2022-Now / Fluid
Motion plus voice is the interface beyond the tablet.
Fluid started with COVID, public screens, and what built-in laptop cameras were suddenly capable of. Then the bigger pattern showed up: touch is not the right interaction model for everything.

What I saw
Anything larger than a tablet starts to make touch feel wrong. TVs, public kiosks, digital menus, large displays, 3D content, games, learning, shopping, and couch-distance media all want a different interaction model.
Motion plus voice felt like the obvious answer: natural control at a distance, using the camera people already have.
Why it mattered
Dirty public screens were the COVID-era wedge, but the idea was bigger than hygiene. It was accessibility, usability, new use cases, media control, large-screen computing, and native 3D interaction on 2D displays.

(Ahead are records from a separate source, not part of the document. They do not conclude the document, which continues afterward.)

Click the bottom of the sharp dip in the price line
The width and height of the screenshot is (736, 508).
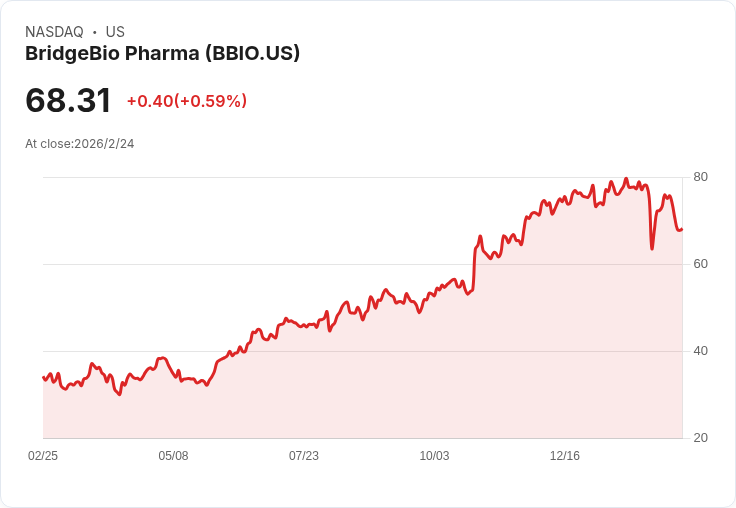pos(652,248)
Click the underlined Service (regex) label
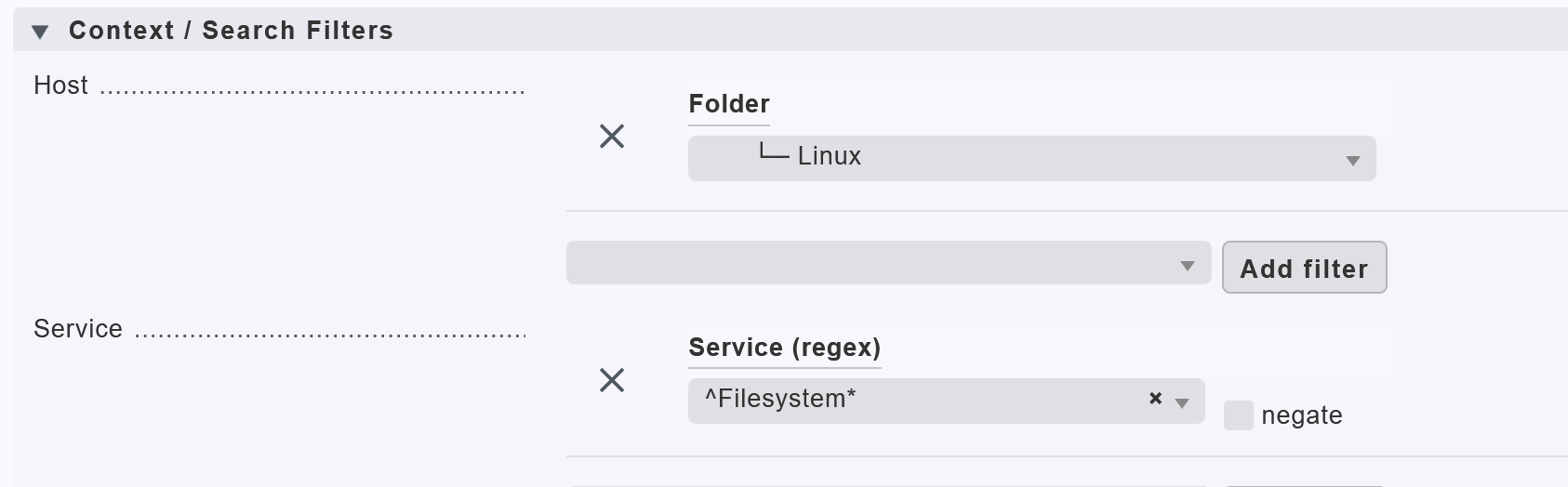This screenshot has height=487, width=1568. click(784, 348)
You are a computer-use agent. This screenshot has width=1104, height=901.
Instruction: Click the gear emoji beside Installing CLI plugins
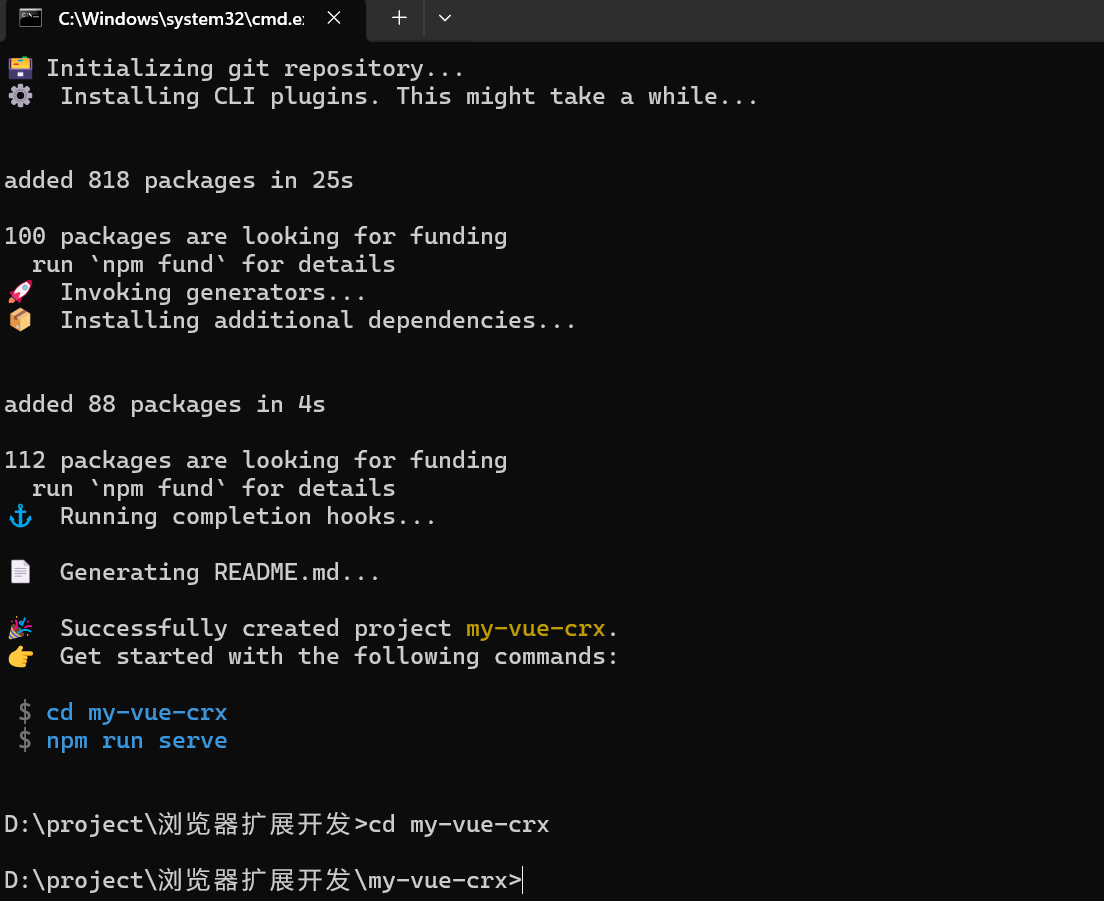click(x=20, y=96)
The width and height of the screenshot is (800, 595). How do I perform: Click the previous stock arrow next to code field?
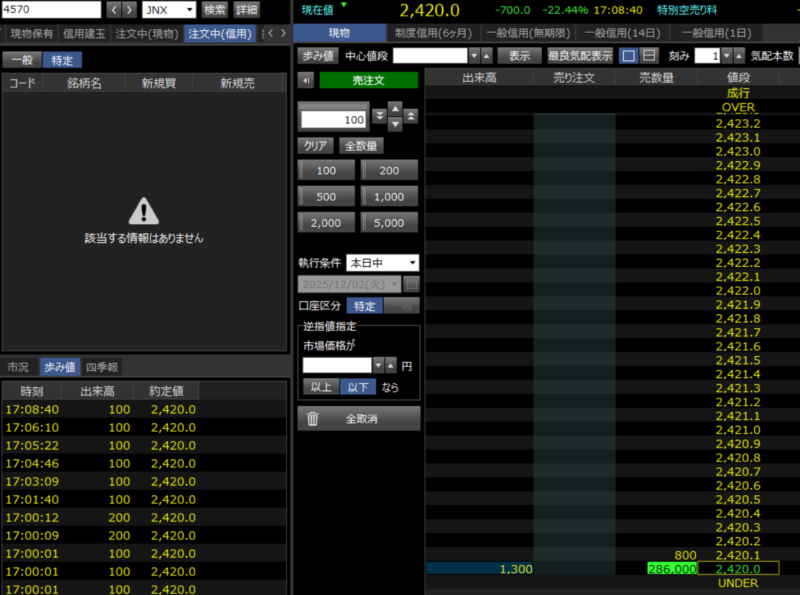[x=114, y=10]
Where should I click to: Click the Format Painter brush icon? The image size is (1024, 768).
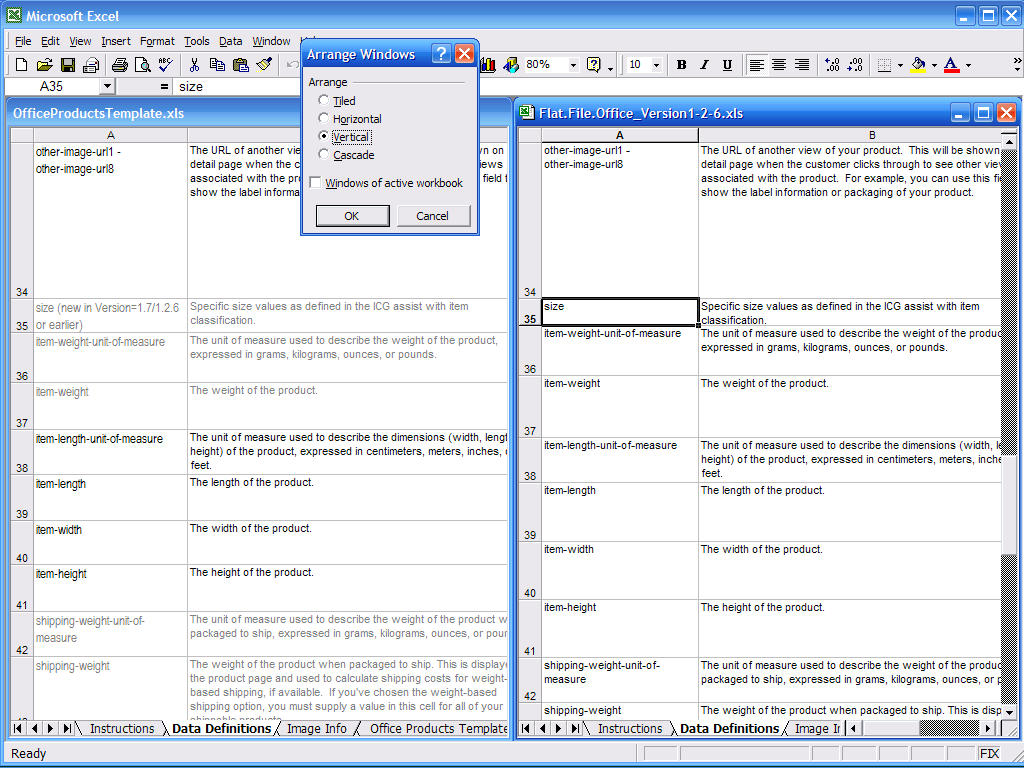264,65
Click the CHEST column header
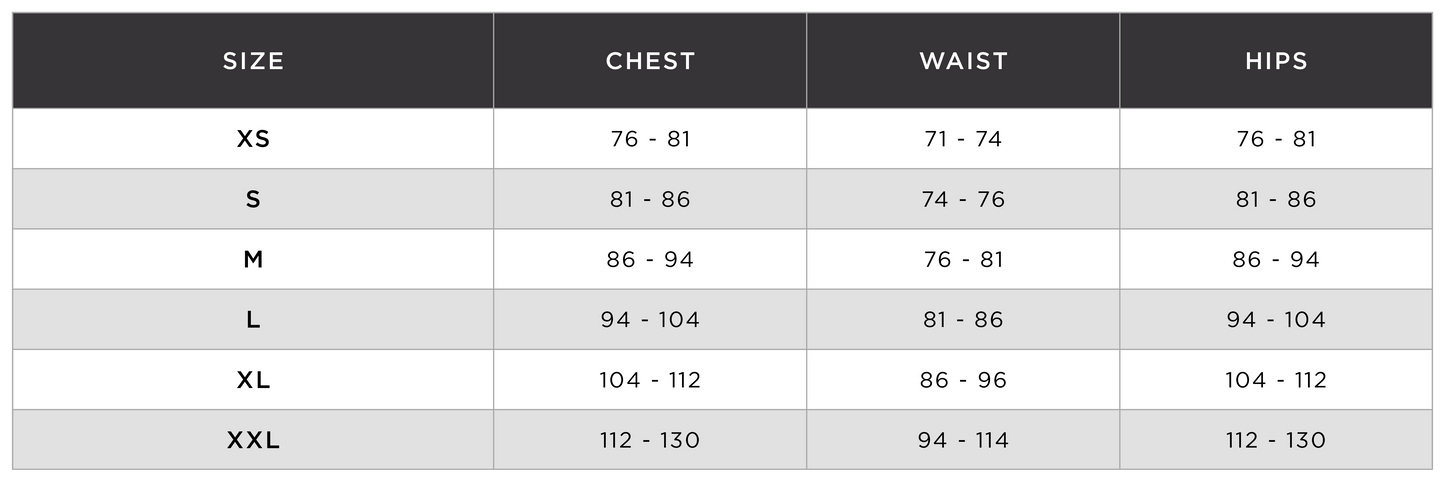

No controllers. No wearables. No extra cameras. Just the webcam.
What I built / did
The first direction was 3D shoe interaction for ecommerce. The broader opportunity became more interesting: a motion layer for manipulating the web itself.
The current direction is a Chrome browser extension for touchless browsing, articles, Netflix, YouTube, and media controls, with a path toward richer 3D interaction.
What I learned
A good wedge matters. The platform-sized idea can be right and still need a smaller, cleaner entry point.
The product needs to feel useful immediately, not like a demo of the future.
Where it is now
Fluid is pre-launch and being repackaged around the browser extension thesis.
The long-term idea is still a motion OS: motion plus voice as a first-class interaction model for the surfaces touch and remotes never solved.